═══ Data for processing

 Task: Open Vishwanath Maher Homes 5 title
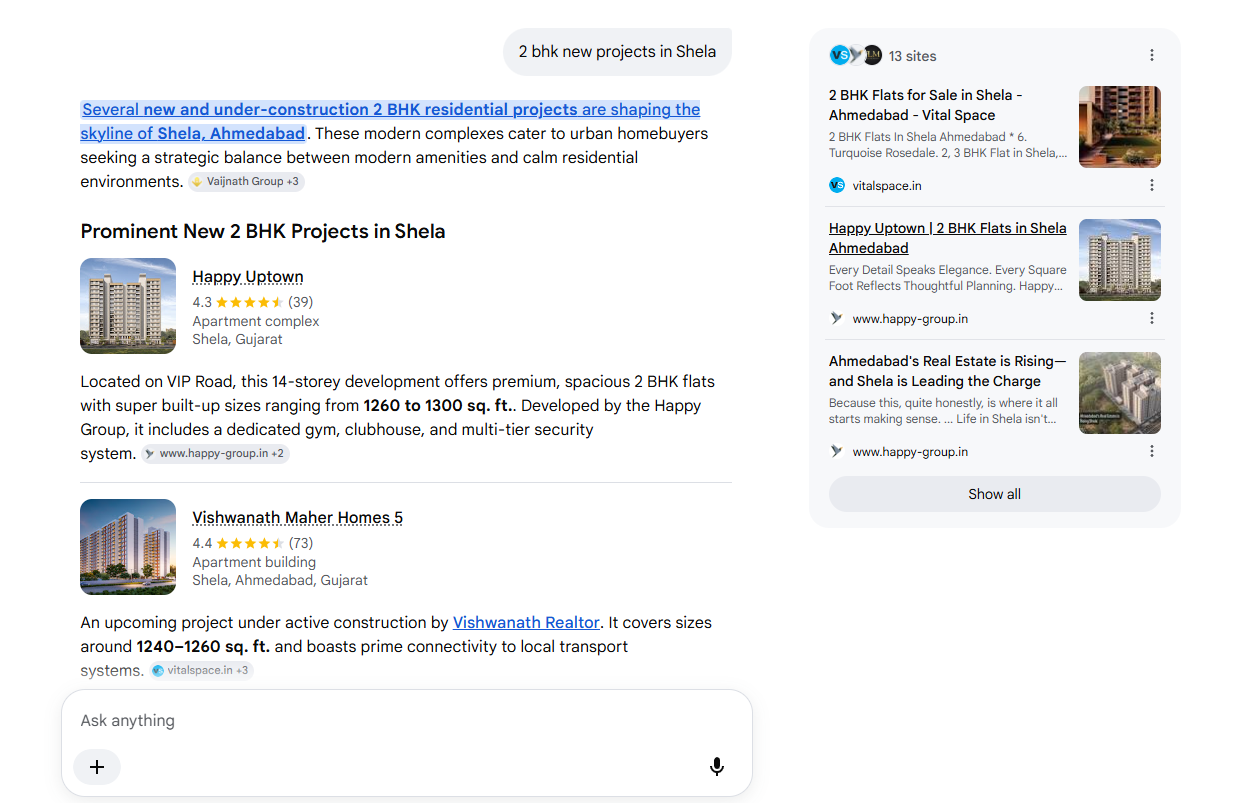point(297,518)
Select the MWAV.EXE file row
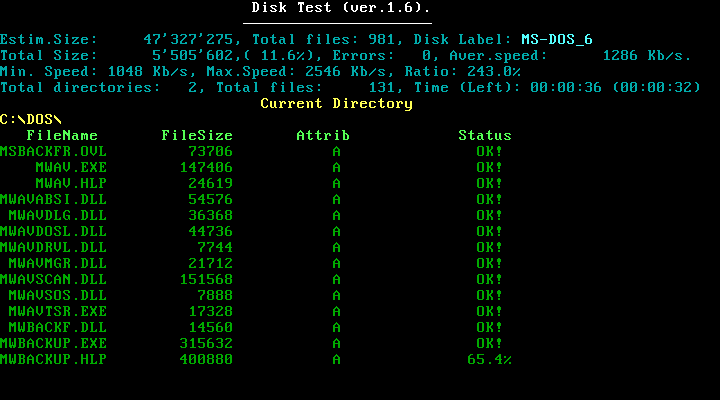 (x=71, y=167)
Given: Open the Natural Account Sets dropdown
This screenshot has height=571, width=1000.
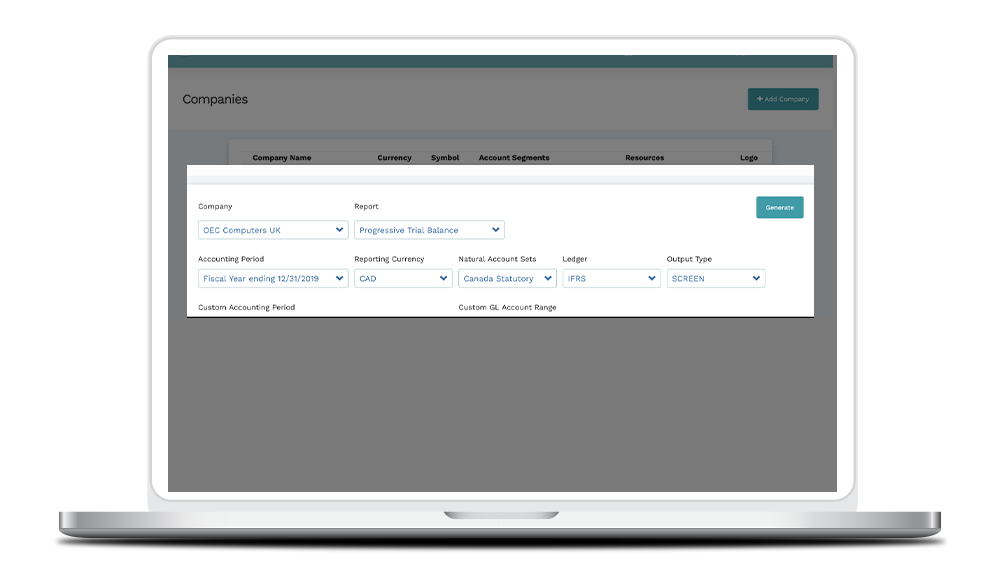Looking at the screenshot, I should pos(507,279).
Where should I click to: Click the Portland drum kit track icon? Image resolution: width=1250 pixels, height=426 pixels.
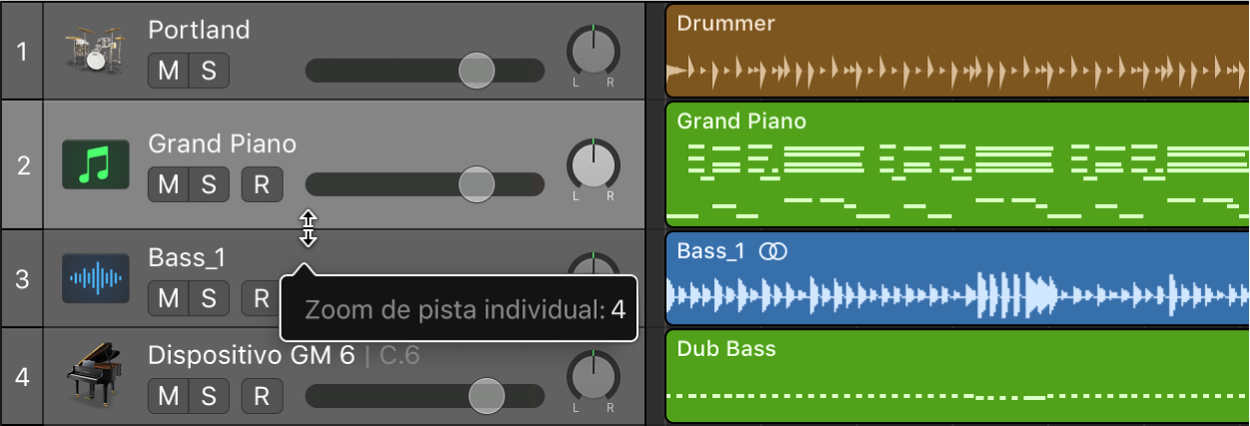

══════

Write out all the records again, exactly, minus any pictures.

 Task: Open Vishwanath Maher Homes 5 title
point(297,518)
Select the MWAV.EXE file row
 (x=71, y=167)
Given: Open the Natural Account Sets dropdown
This screenshot has height=571, width=1000.
Looking at the screenshot, I should pos(507,279).
Where should I click to: Click the Portland drum kit track icon? Image resolution: width=1250 pixels, height=426 pixels.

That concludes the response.